This is what I am feeling right now. The grand finale of my job is taking place next week, a nationally televised press conference on the book we’ve been working on for the last year, and I’m afraid. Excited. Worried. Anxious. Stressed. There is still so much to do beforehand, and the whole thing involves being away from home for four days. I’m so far out of my comfort zone, my comfort zone is a dot to me.
This makes me be shitty to my husband, to my son, basically to everyone around me (unless they are people who I still believe I have to keep up an appearance for). It makes me restless and unfocused. Mindfulness is much needed but seems very, very unreachable right now.

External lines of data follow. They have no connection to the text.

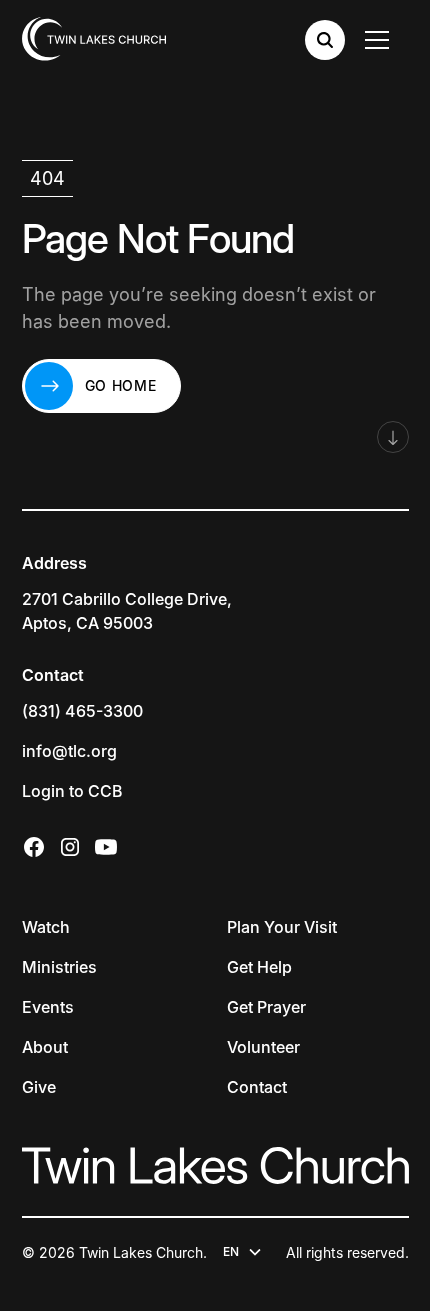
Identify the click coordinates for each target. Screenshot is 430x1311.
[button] (381, 40)
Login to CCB (72, 791)
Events (48, 1007)
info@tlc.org (69, 751)
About (45, 1047)
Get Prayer (266, 1007)
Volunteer (263, 1047)
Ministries (59, 967)
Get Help (259, 967)
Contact (257, 1087)
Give (39, 1087)
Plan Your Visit (282, 927)
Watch (46, 927)
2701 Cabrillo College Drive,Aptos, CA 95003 (127, 611)
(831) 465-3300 (82, 711)
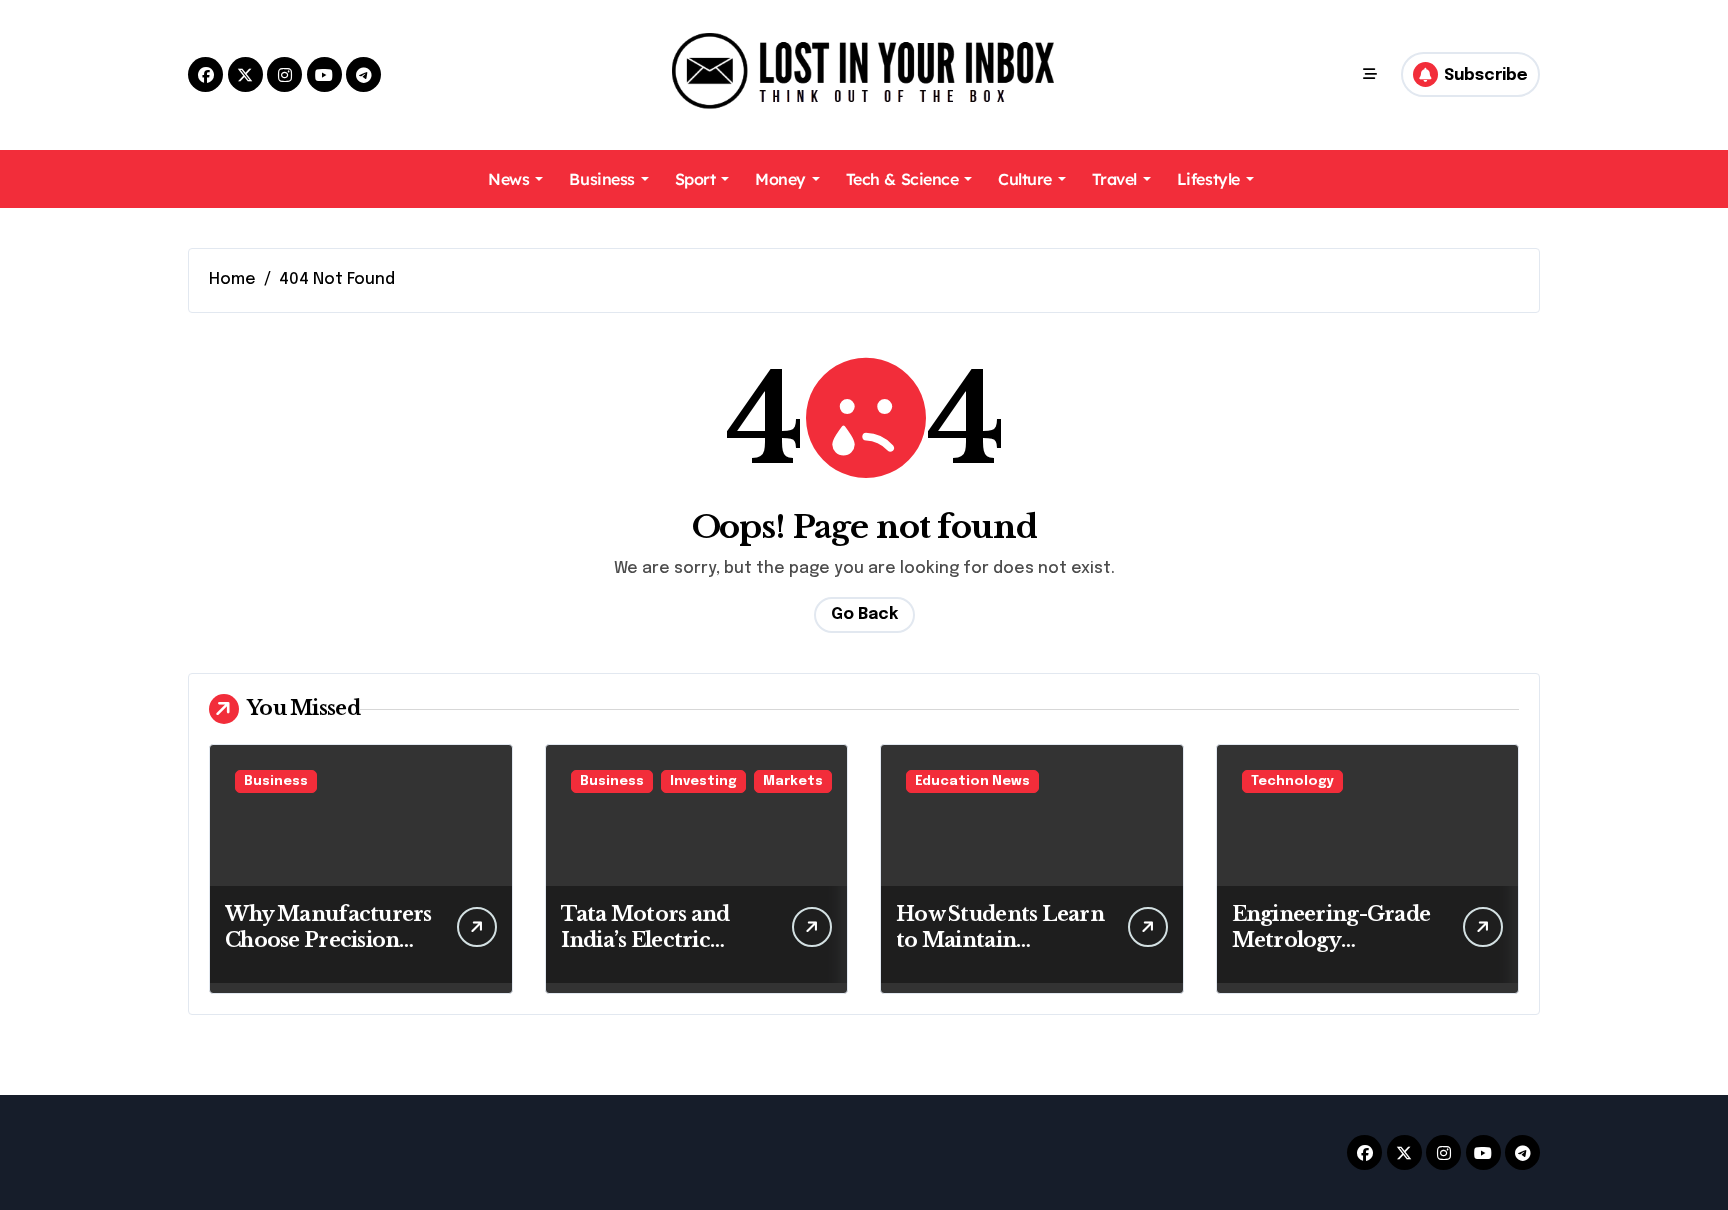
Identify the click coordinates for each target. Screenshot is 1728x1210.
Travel (1114, 179)
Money (780, 179)
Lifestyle (1208, 179)
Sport (695, 179)
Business (601, 179)
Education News (972, 781)
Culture (1025, 179)
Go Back (864, 614)
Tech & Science (902, 179)
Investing (703, 781)
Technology (1292, 781)
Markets (793, 781)
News (508, 179)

It is a big deal to admit this, because my default mode is to pretend everything’s fine. Recent talks with friends, like Jen, have spelled out what I already knew deep down: That default mode is a certain way to shut people out of my life, to end up lonely and frustrated, to become unhappy. Why do I always think I have to endure life’s less nice offerings alone? That I am only allowed to share if the things I’m sharing are nice and pleasant? Where does the belief come frome that I’ll be a burden to my friends and family if I admitted to my difficulties?
I have tried blaming my family. I have tried blaming myself – until I could finally admit what I had known all along: It is not about blaming, it’s simply the way it is. The way I am. And it’s something I can work on. Nobody’s perfect, as they say, and nobody should have to be.
These two blog entries by The Word Cellar and Brené Brown illustrate quite wonderfully how I am feeling right now: Wanting to be authentic but also feeling obliged to external (mostly imagined) expectations/default modes. I am so grateful to know I’m not the only one struggling with this.